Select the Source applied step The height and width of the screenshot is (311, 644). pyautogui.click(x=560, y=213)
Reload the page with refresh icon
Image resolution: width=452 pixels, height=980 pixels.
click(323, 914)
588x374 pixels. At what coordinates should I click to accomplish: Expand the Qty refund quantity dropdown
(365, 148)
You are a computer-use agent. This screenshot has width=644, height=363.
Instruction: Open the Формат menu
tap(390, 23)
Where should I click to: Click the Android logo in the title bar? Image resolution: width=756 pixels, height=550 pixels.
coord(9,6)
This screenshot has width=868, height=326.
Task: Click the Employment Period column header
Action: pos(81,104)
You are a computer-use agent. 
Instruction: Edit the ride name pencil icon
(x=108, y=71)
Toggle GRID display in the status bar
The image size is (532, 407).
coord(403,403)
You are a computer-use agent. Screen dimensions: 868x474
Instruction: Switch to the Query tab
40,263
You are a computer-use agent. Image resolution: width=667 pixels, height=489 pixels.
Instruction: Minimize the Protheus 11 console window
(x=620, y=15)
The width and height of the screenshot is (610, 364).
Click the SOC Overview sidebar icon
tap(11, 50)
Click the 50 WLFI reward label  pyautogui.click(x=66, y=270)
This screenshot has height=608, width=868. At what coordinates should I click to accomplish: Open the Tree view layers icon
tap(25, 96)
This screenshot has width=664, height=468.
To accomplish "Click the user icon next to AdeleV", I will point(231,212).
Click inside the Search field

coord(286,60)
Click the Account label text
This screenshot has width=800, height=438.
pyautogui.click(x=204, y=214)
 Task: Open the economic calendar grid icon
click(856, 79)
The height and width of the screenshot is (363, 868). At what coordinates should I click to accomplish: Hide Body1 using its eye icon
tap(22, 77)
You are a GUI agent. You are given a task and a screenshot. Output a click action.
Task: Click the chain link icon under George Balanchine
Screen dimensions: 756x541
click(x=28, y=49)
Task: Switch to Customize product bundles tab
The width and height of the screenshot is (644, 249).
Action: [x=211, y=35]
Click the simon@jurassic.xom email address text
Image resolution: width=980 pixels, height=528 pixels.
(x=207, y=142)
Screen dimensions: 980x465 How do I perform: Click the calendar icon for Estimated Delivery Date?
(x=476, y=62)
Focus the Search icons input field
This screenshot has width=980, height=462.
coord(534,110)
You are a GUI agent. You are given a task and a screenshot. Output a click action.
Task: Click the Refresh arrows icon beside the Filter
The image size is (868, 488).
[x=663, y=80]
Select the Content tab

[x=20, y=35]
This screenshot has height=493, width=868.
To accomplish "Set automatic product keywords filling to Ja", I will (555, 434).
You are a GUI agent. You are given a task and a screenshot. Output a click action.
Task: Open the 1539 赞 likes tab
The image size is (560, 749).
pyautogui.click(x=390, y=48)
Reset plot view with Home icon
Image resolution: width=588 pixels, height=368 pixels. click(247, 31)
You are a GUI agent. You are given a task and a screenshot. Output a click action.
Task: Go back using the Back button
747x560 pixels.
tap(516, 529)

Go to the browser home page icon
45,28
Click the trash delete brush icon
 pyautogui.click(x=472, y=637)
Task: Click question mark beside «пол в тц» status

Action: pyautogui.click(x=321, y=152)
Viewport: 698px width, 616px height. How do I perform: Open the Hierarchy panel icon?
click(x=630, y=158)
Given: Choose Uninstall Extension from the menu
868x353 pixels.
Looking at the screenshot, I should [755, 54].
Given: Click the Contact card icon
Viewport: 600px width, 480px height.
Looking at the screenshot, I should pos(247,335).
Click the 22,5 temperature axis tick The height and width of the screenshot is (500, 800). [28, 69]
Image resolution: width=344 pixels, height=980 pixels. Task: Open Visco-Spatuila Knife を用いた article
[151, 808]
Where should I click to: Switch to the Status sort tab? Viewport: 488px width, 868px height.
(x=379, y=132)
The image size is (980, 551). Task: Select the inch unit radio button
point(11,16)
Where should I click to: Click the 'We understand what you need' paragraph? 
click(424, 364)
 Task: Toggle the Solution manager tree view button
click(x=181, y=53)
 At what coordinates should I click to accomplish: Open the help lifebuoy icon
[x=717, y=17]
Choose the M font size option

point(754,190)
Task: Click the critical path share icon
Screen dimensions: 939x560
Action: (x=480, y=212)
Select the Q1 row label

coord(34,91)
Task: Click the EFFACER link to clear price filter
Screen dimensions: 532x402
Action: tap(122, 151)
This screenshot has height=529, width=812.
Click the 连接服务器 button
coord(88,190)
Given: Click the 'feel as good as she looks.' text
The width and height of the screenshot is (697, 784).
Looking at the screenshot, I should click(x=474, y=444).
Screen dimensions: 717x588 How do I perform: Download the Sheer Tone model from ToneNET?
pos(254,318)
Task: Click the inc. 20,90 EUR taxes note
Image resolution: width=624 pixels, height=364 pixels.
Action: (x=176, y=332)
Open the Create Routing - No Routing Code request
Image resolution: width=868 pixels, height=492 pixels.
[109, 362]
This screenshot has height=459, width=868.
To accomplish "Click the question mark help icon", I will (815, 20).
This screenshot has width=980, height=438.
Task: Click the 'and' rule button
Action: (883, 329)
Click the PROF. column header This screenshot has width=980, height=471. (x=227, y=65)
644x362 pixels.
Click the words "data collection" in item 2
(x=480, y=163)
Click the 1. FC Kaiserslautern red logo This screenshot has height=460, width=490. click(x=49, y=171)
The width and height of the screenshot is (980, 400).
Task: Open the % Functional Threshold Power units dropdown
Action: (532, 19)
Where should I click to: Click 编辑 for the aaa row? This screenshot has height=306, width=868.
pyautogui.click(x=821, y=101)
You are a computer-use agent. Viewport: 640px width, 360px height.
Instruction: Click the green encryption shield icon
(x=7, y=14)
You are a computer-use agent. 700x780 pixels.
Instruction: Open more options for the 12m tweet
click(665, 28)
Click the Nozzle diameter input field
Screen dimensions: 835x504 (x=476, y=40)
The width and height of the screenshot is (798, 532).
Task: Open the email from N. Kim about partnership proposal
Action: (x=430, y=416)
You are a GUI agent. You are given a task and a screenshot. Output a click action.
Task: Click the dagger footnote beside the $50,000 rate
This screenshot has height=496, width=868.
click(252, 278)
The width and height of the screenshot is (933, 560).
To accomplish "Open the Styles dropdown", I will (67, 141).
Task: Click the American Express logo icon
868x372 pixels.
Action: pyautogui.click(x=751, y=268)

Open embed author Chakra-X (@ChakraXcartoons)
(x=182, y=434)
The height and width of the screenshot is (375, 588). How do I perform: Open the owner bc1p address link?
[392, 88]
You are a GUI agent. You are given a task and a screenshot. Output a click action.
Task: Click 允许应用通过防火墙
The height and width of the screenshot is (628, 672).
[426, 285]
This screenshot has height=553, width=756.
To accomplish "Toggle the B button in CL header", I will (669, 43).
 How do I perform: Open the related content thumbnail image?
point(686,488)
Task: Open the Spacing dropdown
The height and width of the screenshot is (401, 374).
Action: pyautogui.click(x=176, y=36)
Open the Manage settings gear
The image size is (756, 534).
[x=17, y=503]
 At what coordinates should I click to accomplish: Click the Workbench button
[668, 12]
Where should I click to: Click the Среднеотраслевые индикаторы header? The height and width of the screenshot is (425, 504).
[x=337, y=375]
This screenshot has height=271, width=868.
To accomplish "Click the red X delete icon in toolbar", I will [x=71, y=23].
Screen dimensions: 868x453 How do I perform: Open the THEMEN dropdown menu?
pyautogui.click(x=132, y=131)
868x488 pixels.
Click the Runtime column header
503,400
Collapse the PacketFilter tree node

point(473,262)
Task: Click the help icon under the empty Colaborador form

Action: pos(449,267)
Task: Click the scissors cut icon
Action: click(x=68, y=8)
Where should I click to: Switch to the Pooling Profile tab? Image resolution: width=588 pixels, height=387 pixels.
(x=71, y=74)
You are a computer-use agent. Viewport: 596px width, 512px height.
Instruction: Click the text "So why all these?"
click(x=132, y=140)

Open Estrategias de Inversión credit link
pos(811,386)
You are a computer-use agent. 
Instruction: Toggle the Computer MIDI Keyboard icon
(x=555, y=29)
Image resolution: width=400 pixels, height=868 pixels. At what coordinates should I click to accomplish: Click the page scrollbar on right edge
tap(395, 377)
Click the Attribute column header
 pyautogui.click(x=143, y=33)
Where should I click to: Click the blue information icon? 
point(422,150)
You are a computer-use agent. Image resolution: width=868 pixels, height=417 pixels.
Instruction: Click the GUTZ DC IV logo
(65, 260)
◇ ◇ ◇ ◇ ◇
* Directions for this task *
The line containing "868x488 pixels." and all lines after it, to the end of the records, are to be output exactly and alone.

* Problem solution *
868x488 pixels.
Click the Runtime column header
503,400
Collapse the PacketFilter tree node

point(473,262)
Task: Click the help icon under the empty Colaborador form

Action: pos(449,267)
Task: Click the scissors cut icon
Action: click(x=68, y=8)
Where should I click to: Switch to the Pooling Profile tab? Image resolution: width=588 pixels, height=387 pixels.
(x=71, y=74)
You are a computer-use agent. Viewport: 596px width, 512px height.
Instruction: Click the text "So why all these?"
click(x=132, y=140)

Open Estrategias de Inversión credit link
pos(811,386)
You are a computer-use agent. 
Instruction: Toggle the Computer MIDI Keyboard icon
(x=555, y=29)
Image resolution: width=400 pixels, height=868 pixels. At what coordinates should I click to accomplish: Click the page scrollbar on right edge
tap(395, 377)
Click the Attribute column header
 pyautogui.click(x=143, y=33)
Where should I click to: Click the blue information icon? 
point(422,150)
You are a computer-use agent. Image resolution: width=868 pixels, height=417 pixels.
Instruction: Click the GUTZ DC IV logo
(65, 260)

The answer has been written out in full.